22 May 15 10-05-2013 10-19-33

Tuesday, 21 May 2013

Where the heart is

I’ve been thinking quite a lot about death lately. It’s just over two years since I lost my father. I speak on the telephone to my darling old godfather, who is ninety years old and gravely ill. I am at the age when I struggle with the concept of mortality. I thought I’d got my mid-life crisis over; dealt with that moment, as Martin Amis says, when death is more than just a rumour. I actually planned it, ran full tilt into it when I was thirty-nine (why wait for forty?), dusted off my hands, and decided I’d got that one out of the way. Oh, how the sound of hollow laughter echoes round these hills.

So when something like Oklahoma happens - so savage, so violent, so ruthlessly, finally fatal - it feels personal and close, rather than an event in a far-away country of whose people I know nothing.

The internet is funny at times like this. Strangers put up messages of condolence, marking the passing of people they never met. It is lovely, in some ways. In some ways, I find some of it difficult – that kind of thing can be trite and too easy, a paltry sentimental interlude, in between the cute puppy pictures and the stop animal exports campaigns. Yet, today, people are doing it rather beautifully, with restraint and human feeling.

I saw one picture of a cowboy out on the range, in silhouette, posted by a ranch in Colorado, which just said: Our hearts are with Oklahoma.

I saw one devastating photograph, of a wet expanse of blasted concrete, where a house and a stable and a horse barn had been.
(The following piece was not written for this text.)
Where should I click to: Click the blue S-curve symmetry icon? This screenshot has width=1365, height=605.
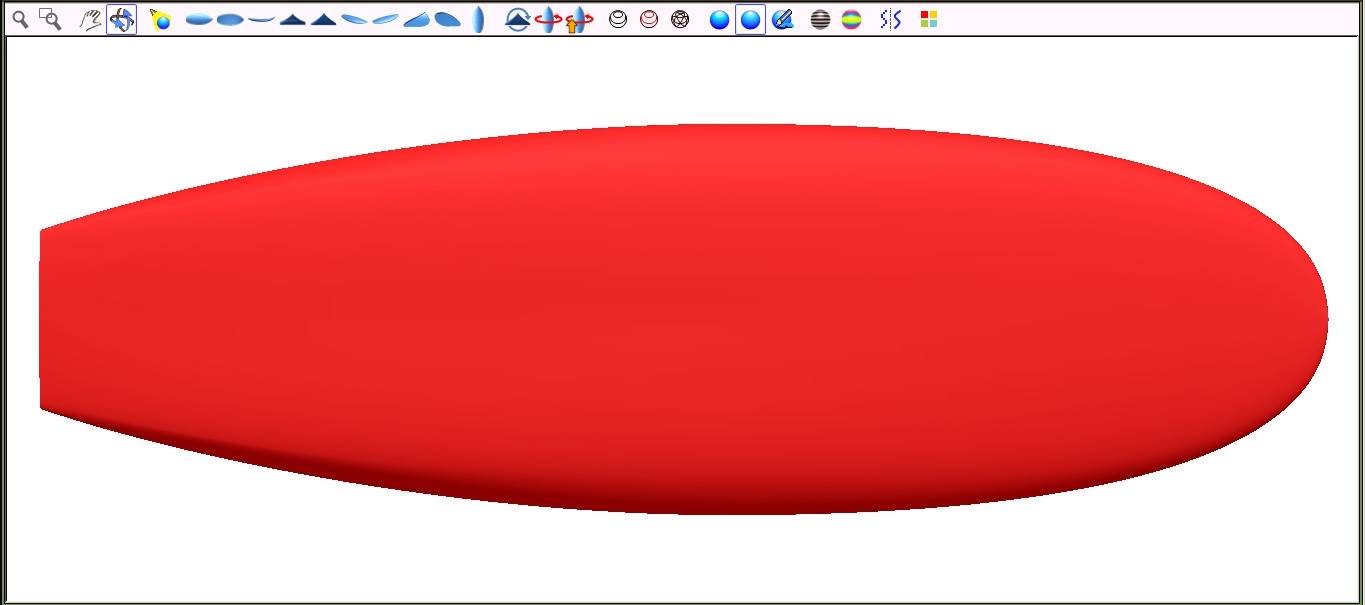tap(890, 19)

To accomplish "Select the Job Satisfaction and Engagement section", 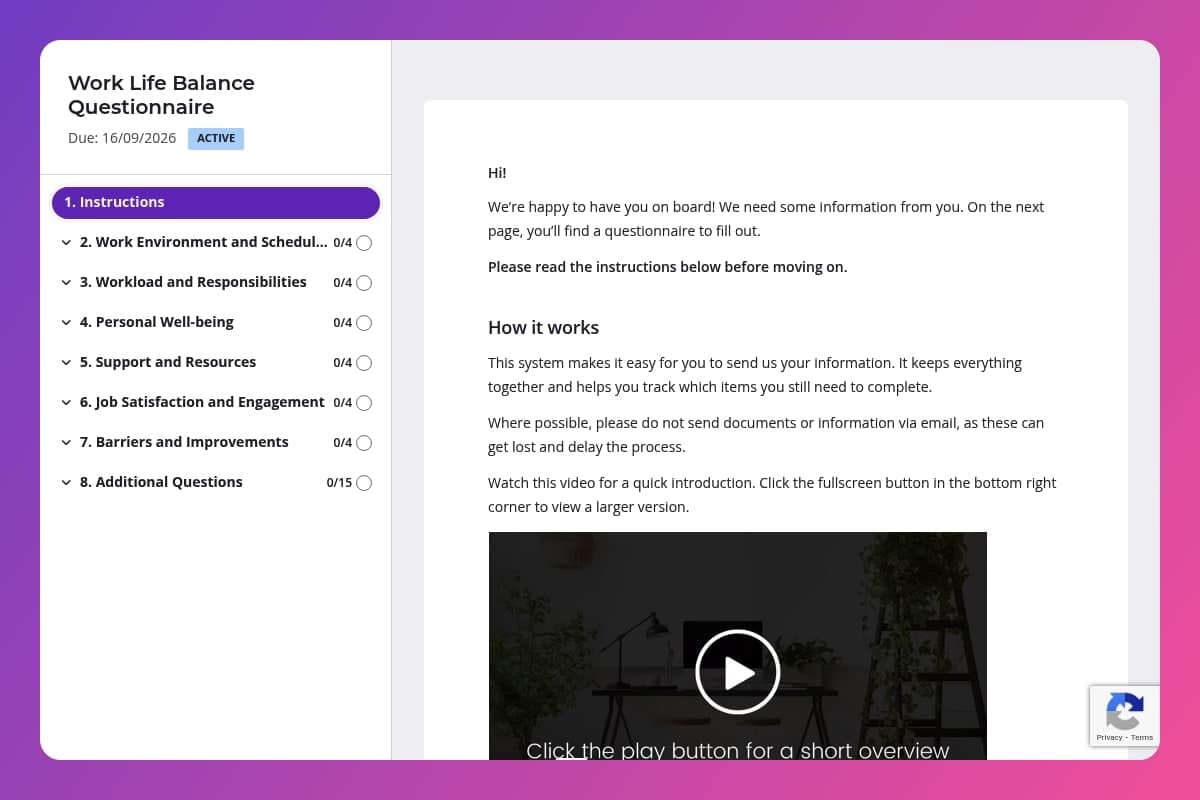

It was someone’s life’s work, the words said, and everything had gone in ten minutes; wiped out, as if it had never existed. One hundred horses – eventers, Quarter Horses, rehabilitated ex-racehorses – had perished. Hug your own mounts close tonight, said the writer.

In the end, it can’t really matter, in the wild, untamed scheme of things, where your heart is. For the people mourning, the grief will still be sharp as a serpent’s tooth. And yet, I think perhaps it does matter. I think it means something. I think it reminds us that we are all human, we are all fragile, we all want to love well, and be loved in return. Our hearts are tender things, easily broken.

I rarely use the Universal We, but I sometimes think it is more universal than some people think. We are a human family, after all, on this unpredictable blue planet.

John Donne knew this and said it best, all those hundreds of years ago:

‘No man is an island, entire of itself; every man is a piece of the continent, a part of the main; any man's death diminishes me, because I am involved in mankind, and therefore never send to know for whom the bell tolls; it tolls for thee.’

Today, my heart too is with Oklahoma.

 

And I shall be hugging this person close:

21 May 10 13-05-2013 13-38-34

Monday, 20 May 2013

Love is love

I was going to write a whole thing about equal marriage. The cross people are out again, banging the ‘traditional marriage’ drum, shying away like spooked horses if anyone should accuse them of meanness or prejudice. No, no, they are simply upholding family values or listening to the voices of their constituents or being the foghorn of common sense.

I started writing. I was in a state of outrage. Then my fingers slowed and I rather ran out of steam.

I can do all the arguments. I have intellectual heft and the human heart on my side. The arguments for equal marriage are so good: fairness, humanity, equality, love. The arguments against are so poor: selective reading of holy books, misplaced tradition, exclusivity, fear of change.

Love is love, my darlings, and that’s all there is to it. I can get cross and feel the red mist of rage descend and mutter under my breath about prejudice and discrimination. I can rehash all the arguments. I can talk of King Solomon with his SEVEN HUNDRED WIVES (and three hundred concubines); I can do the whole Henry VIII schtick. But it all comes back to love. Love is love. That’s all.

Last week, I spent every day with a bunch of horses and a bunch of veterans with Post-Traumatic Stress Disorder. One of the reasons that horses are so good with people in this condition is that they don’t judge the extraneous. They know no labels. They take a person exactly as she or he is, in that moment. They respond to the deep human spirit.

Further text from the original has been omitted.